■ **Objectives**:
[1] In the buck converter post, what is the frequency of the PWM signal driving the gate driver's input?
[2] Recast the records from the line with "Identify the location of General." up to and including the line with "The image size is (2576, 756)." as a JSON list of strings, one string per line, leaving out blank lines.

-- start Selected excerpt --

Synchronous Buck Converter – High-Side Gate Goes High While Low-Side is Also High

I am working on a synchronous buck converter design using the DGD05463 gate driver. The schematic can be seen below (the inductor is 4.7 µH). The input of the driver gets driven by a 400 kHz PWM signal with varying duty cycle. The output is loaded with 0…2 A and the voltage and current get monitored.

The layout can be seen below. The board has 6 layers, the top one is red, the bottom one blue. The other layers are not shown. Layers 2 and 5 (adjacent to top and bottom) are solid ground planes, 3 and 4 are signal & power. Everything on the bottom layer except two traces on the right and the shunt resistor (bottom left) is part of the voltage and current fedback circuit not shown in the schematic.

Sometimes the design works as intended and all signals are quite clean (the waveforms below are not representing that well, as proper probe grounding could not be achieved with four probes connected).

But sometimes, something very strange happens. While the low-side gate signal is high (which it should be, as the input signal is low), the high-side gate signal also goes high relative to the switching node. This turns on the top side FET, causing a large current to flow through the bridge and the supply voltage to drop. This keeps on going for a while and then recovers back to normal operation. If the current limit of the power supply is set low enough, the FETs get very hot but survive, if it is set too high or the phenomenon lasts too long, the FETs get destroyed. The screenshot below shows such an event with the issue starting at -5 µs. Yellow = switching node, blue = low side gate, pink = high side gate.

-- end Selected excerpt --
-- start Given information --

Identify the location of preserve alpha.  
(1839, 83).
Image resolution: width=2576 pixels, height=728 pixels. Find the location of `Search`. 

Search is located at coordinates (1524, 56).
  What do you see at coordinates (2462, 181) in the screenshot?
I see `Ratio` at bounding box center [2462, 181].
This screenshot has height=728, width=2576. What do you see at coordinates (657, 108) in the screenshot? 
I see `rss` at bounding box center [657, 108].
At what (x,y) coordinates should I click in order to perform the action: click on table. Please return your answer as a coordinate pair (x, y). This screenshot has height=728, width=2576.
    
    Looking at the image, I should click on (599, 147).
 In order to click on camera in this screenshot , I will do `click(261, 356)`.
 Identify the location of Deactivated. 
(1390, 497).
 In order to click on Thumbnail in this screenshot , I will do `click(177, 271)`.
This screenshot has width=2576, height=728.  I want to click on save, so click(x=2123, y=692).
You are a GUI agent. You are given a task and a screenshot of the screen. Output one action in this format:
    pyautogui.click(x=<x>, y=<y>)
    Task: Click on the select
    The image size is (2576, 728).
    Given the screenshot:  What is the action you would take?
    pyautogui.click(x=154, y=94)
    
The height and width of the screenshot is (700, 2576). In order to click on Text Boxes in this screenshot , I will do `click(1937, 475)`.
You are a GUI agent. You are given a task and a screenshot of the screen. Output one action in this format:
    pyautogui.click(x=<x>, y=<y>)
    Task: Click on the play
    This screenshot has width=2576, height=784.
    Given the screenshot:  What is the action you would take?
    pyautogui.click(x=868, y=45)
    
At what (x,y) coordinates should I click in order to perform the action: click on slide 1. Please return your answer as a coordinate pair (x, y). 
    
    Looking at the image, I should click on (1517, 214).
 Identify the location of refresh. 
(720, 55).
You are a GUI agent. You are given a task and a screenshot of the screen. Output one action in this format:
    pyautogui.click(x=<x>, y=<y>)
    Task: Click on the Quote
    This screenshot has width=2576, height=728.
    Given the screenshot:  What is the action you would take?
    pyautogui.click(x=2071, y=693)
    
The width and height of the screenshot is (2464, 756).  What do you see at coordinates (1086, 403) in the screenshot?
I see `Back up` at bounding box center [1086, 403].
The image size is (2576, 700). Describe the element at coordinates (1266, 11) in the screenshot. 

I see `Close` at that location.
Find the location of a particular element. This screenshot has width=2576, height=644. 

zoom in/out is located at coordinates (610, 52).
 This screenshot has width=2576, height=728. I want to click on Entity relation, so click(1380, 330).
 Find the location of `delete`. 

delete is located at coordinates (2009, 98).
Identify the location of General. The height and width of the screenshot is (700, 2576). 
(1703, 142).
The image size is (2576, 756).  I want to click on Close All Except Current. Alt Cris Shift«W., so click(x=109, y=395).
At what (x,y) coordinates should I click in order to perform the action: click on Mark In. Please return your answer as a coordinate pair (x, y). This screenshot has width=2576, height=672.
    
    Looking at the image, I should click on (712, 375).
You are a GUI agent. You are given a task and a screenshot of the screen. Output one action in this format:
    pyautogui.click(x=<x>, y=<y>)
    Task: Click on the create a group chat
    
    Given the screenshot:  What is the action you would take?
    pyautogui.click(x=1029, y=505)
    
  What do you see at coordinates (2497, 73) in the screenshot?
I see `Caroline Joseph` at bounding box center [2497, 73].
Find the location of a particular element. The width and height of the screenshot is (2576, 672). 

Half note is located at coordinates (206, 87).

-- end Given information --

■ **Set of answers**:
[1] 400 kHz

[2]
[
  "Identify the location of General. The height and width of the screenshot is (700, 2576). ",
  "(1703, 142).",
  "The image size is (2576, 756).  I want to click on Close All Except Current. Alt Cris Shift«W., so click(x=109, y=395)."
]